_Task statement_: Rewrite the data below as a numbered list, one line per item, leaving out the blank lines.

_Records supplied_:
++++++++++

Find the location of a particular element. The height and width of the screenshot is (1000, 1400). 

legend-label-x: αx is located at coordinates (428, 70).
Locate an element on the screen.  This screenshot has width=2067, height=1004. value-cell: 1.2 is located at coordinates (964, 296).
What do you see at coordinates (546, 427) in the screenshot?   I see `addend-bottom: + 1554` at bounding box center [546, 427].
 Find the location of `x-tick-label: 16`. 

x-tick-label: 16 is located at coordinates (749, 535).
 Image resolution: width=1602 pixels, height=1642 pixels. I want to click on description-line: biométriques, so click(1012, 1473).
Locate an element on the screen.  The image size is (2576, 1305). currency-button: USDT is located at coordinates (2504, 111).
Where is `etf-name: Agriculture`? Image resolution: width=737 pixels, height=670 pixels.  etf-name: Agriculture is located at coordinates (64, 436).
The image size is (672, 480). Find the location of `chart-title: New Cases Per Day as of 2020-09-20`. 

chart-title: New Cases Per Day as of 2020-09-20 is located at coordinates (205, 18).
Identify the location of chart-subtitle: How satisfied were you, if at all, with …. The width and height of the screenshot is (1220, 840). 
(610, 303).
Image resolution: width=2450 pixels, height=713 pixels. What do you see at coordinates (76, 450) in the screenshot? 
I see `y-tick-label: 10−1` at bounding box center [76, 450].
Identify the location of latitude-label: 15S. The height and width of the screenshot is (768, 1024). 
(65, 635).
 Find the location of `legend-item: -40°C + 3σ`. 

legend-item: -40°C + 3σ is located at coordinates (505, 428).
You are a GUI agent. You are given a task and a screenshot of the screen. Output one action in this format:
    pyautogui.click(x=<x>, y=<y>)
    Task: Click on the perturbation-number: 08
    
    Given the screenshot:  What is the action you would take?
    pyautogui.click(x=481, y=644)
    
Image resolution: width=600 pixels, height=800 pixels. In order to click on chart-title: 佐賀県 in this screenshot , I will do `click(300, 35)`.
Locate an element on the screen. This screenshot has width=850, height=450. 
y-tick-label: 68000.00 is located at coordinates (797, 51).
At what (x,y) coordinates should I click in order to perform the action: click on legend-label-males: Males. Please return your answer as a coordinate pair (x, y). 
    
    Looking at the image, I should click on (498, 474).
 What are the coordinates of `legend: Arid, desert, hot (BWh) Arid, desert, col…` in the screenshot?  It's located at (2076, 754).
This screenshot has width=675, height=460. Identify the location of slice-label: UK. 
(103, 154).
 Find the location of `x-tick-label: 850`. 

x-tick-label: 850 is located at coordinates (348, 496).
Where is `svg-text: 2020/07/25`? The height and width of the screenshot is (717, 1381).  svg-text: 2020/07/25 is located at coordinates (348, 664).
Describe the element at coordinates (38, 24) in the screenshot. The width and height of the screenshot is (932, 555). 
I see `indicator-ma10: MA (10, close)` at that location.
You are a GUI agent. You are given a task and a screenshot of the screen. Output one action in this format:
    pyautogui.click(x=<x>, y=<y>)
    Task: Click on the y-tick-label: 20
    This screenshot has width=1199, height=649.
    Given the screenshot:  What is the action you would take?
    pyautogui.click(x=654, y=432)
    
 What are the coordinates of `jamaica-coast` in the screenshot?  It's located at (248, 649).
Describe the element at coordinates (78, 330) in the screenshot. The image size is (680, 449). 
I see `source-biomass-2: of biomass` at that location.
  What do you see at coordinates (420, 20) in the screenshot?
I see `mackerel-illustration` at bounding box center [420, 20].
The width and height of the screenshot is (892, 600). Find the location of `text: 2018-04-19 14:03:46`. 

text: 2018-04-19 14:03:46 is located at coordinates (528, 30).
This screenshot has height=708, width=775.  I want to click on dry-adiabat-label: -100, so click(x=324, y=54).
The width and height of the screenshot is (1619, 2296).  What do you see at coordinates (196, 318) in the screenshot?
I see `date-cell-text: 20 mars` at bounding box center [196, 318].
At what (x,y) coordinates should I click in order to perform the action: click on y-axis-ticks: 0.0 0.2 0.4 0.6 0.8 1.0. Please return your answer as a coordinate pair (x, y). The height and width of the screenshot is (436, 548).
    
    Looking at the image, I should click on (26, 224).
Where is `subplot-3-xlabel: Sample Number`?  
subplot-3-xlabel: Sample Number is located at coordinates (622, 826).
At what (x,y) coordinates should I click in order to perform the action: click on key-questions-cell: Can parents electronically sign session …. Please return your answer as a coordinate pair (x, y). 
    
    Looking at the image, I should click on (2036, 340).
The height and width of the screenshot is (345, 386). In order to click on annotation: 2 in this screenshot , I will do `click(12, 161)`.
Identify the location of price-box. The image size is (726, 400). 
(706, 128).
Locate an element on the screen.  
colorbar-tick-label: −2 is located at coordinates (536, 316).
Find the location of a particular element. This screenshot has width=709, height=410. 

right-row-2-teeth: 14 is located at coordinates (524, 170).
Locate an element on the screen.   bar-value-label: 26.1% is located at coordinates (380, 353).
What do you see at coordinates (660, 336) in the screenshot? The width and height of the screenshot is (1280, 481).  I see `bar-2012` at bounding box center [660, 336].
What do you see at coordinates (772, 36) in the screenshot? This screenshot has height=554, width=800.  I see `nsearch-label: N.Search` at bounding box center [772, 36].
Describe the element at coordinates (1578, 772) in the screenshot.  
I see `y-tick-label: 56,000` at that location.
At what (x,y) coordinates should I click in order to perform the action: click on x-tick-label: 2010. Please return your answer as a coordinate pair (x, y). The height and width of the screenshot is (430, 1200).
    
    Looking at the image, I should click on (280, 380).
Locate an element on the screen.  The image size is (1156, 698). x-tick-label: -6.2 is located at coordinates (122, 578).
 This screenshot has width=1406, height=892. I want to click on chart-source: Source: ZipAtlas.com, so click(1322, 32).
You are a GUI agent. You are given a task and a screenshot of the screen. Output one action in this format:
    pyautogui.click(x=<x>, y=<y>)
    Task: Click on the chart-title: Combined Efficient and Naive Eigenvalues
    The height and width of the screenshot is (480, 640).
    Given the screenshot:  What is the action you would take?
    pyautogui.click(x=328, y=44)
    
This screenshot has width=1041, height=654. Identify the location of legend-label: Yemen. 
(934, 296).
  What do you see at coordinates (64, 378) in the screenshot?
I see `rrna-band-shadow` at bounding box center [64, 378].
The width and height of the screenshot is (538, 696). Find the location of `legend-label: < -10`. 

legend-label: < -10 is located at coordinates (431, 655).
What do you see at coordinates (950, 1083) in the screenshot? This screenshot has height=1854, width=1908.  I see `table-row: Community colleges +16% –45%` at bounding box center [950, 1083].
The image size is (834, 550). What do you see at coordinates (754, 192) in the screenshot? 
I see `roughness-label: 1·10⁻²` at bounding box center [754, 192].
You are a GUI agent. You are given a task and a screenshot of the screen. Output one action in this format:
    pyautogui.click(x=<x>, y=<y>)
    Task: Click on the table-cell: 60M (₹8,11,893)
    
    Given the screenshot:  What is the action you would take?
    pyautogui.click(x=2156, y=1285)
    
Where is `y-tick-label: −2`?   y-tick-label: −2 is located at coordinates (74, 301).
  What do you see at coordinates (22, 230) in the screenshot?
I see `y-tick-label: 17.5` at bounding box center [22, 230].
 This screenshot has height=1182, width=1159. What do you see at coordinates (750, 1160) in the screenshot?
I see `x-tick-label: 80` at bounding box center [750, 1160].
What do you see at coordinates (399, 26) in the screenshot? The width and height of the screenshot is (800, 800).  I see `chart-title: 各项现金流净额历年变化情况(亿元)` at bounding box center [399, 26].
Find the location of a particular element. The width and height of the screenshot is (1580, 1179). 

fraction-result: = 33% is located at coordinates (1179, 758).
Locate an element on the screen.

++++++++++

_Worked solution_:
1. Find the location of a particular element. The height and width of the screenshot is (1000, 1400). 
2. legend-label-x: αx is located at coordinates (428, 70).
3. Locate an element on the screen.  This screenshot has width=2067, height=1004. value-cell: 1.2 is located at coordinates (964, 296).
4. What do you see at coordinates (546, 427) in the screenshot?   I see `addend-bottom: + 1554` at bounding box center [546, 427].
5.  Find the location of `x-tick-label: 16`. 
6. x-tick-label: 16 is located at coordinates (749, 535).
7.  Image resolution: width=1602 pixels, height=1642 pixels. I want to click on description-line: biométriques, so click(1012, 1473).
8. Locate an element on the screen.  The image size is (2576, 1305). currency-button: USDT is located at coordinates (2504, 111).
9. Where is `etf-name: Agriculture`? Image resolution: width=737 pixels, height=670 pixels.  etf-name: Agriculture is located at coordinates (64, 436).
10. The image size is (672, 480). Find the location of `chart-title: New Cases Per Day as of 2020-09-20`. 
11. chart-title: New Cases Per Day as of 2020-09-20 is located at coordinates (205, 18).
12. Identify the location of chart-subtitle: How satisfied were you, if at all, with …. The width and height of the screenshot is (1220, 840). 
13. (610, 303).
14. Image resolution: width=2450 pixels, height=713 pixels. What do you see at coordinates (76, 450) in the screenshot? 
15. I see `y-tick-label: 10−1` at bounding box center [76, 450].
16. Identify the location of latitude-label: 15S. The height and width of the screenshot is (768, 1024). 
17. (65, 635).
18.  Find the location of `legend-item: -40°C + 3σ`. 
19. legend-item: -40°C + 3σ is located at coordinates (505, 428).
20. You are a GUI agent. You are given a task and a screenshot of the screen. Output one action in this format:
21.     pyautogui.click(x=<x>, y=<y>)
22.     Task: Click on the perturbation-number: 08
23.     Given the screenshot:  What is the action you would take?
24.     pyautogui.click(x=481, y=644)
25. Image resolution: width=600 pixels, height=800 pixels. In order to click on chart-title: 佐賀県 in this screenshot , I will do `click(300, 35)`.
26. Locate an element on the screen. This screenshot has width=850, height=450. 
27. y-tick-label: 68000.00 is located at coordinates (797, 51).
28. At what (x,y) coordinates should I click in order to perform the action: click on legend-label-males: Males. Please return your answer as a coordinate pair (x, y). 
29.     Looking at the image, I should click on (498, 474).
30.  What are the coordinates of `legend: Arid, desert, hot (BWh) Arid, desert, col…` in the screenshot?  It's located at (2076, 754).
31. This screenshot has width=675, height=460. Identify the location of slice-label: UK. 
32. (103, 154).
33.  Find the location of `x-tick-label: 850`. 
34. x-tick-label: 850 is located at coordinates (348, 496).
35. Where is `svg-text: 2020/07/25`? The height and width of the screenshot is (717, 1381).  svg-text: 2020/07/25 is located at coordinates (348, 664).
36. Describe the element at coordinates (38, 24) in the screenshot. The width and height of the screenshot is (932, 555). 
37. I see `indicator-ma10: MA (10, close)` at that location.
38. You are a GUI agent. You are given a task and a screenshot of the screen. Output one action in this format:
39.     pyautogui.click(x=<x>, y=<y>)
40.     Task: Click on the y-tick-label: 20
41.     This screenshot has width=1199, height=649.
42.     Given the screenshot:  What is the action you would take?
43.     pyautogui.click(x=654, y=432)
44.  What are the coordinates of `jamaica-coast` in the screenshot?  It's located at (248, 649).
45. Describe the element at coordinates (78, 330) in the screenshot. The image size is (680, 449). 
46. I see `source-biomass-2: of biomass` at that location.
47.   What do you see at coordinates (420, 20) in the screenshot?
48. I see `mackerel-illustration` at bounding box center [420, 20].
49. The width and height of the screenshot is (892, 600). Find the location of `text: 2018-04-19 14:03:46`. 
50. text: 2018-04-19 14:03:46 is located at coordinates (528, 30).
51. This screenshot has height=708, width=775.  I want to click on dry-adiabat-label: -100, so click(x=324, y=54).
52. The width and height of the screenshot is (1619, 2296).  What do you see at coordinates (196, 318) in the screenshot?
53. I see `date-cell-text: 20 mars` at bounding box center [196, 318].
54. At what (x,y) coordinates should I click in order to perform the action: click on y-axis-ticks: 0.0 0.2 0.4 0.6 0.8 1.0. Please return your answer as a coordinate pair (x, y). The height and width of the screenshot is (436, 548).
55.     Looking at the image, I should click on (26, 224).
56. Where is `subplot-3-xlabel: Sample Number`?  
57. subplot-3-xlabel: Sample Number is located at coordinates (622, 826).
58. At what (x,y) coordinates should I click in order to perform the action: click on key-questions-cell: Can parents electronically sign session …. Please return your answer as a coordinate pair (x, y). 
59.     Looking at the image, I should click on (2036, 340).
60. The height and width of the screenshot is (345, 386). In order to click on annotation: 2 in this screenshot , I will do `click(12, 161)`.
61. Identify the location of price-box. The image size is (726, 400). 
62. (706, 128).
63. Locate an element on the screen.  
64. colorbar-tick-label: −2 is located at coordinates (536, 316).
65. Find the location of a particular element. This screenshot has width=709, height=410. 
66. right-row-2-teeth: 14 is located at coordinates (524, 170).
67. Locate an element on the screen.   bar-value-label: 26.1% is located at coordinates (380, 353).
68. What do you see at coordinates (660, 336) in the screenshot? The width and height of the screenshot is (1280, 481).  I see `bar-2012` at bounding box center [660, 336].
69. What do you see at coordinates (772, 36) in the screenshot? This screenshot has height=554, width=800.  I see `nsearch-label: N.Search` at bounding box center [772, 36].
70. Describe the element at coordinates (1578, 772) in the screenshot.  
71. I see `y-tick-label: 56,000` at that location.
72. At what (x,y) coordinates should I click in order to perform the action: click on x-tick-label: 2010. Please return your answer as a coordinate pair (x, y). The height and width of the screenshot is (430, 1200).
73.     Looking at the image, I should click on (280, 380).
74. Locate an element on the screen.  The image size is (1156, 698). x-tick-label: -6.2 is located at coordinates (122, 578).
75.  This screenshot has width=1406, height=892. I want to click on chart-source: Source: ZipAtlas.com, so click(1322, 32).
76. You are a GUI agent. You are given a task and a screenshot of the screen. Output one action in this format:
77.     pyautogui.click(x=<x>, y=<y>)
78.     Task: Click on the chart-title: Combined Efficient and Naive Eigenvalues
79.     The height and width of the screenshot is (480, 640).
80.     Given the screenshot:  What is the action you would take?
81.     pyautogui.click(x=328, y=44)
82. This screenshot has width=1041, height=654. Identify the location of legend-label: Yemen. 
83. (934, 296).
84.   What do you see at coordinates (64, 378) in the screenshot?
85. I see `rrna-band-shadow` at bounding box center [64, 378].
86. The width and height of the screenshot is (538, 696). Find the location of `legend-label: < -10`. 
87. legend-label: < -10 is located at coordinates (431, 655).
88. What do you see at coordinates (950, 1083) in the screenshot? This screenshot has height=1854, width=1908.  I see `table-row: Community colleges +16% –45%` at bounding box center [950, 1083].
89. The image size is (834, 550). What do you see at coordinates (754, 192) in the screenshot? 
90. I see `roughness-label: 1·10⁻²` at bounding box center [754, 192].
91. You are a GUI agent. You are given a task and a screenshot of the screen. Output one action in this format:
92.     pyautogui.click(x=<x>, y=<y>)
93.     Task: Click on the table-cell: 60M (₹8,11,893)
94.     Given the screenshot:  What is the action you would take?
95.     pyautogui.click(x=2156, y=1285)
96. Where is `y-tick-label: −2`?   y-tick-label: −2 is located at coordinates (74, 301).
97.   What do you see at coordinates (22, 230) in the screenshot?
98. I see `y-tick-label: 17.5` at bounding box center [22, 230].
99.  This screenshot has height=1182, width=1159. What do you see at coordinates (750, 1160) in the screenshot?
100. I see `x-tick-label: 80` at bounding box center [750, 1160].
101. What do you see at coordinates (399, 26) in the screenshot? The width and height of the screenshot is (800, 800).  I see `chart-title: 各项现金流净额历年变化情况(亿元)` at bounding box center [399, 26].
102. Find the location of a particular element. The width and height of the screenshot is (1580, 1179). 
103. fraction-result: = 33% is located at coordinates (1179, 758).
104. Locate an element on the screen.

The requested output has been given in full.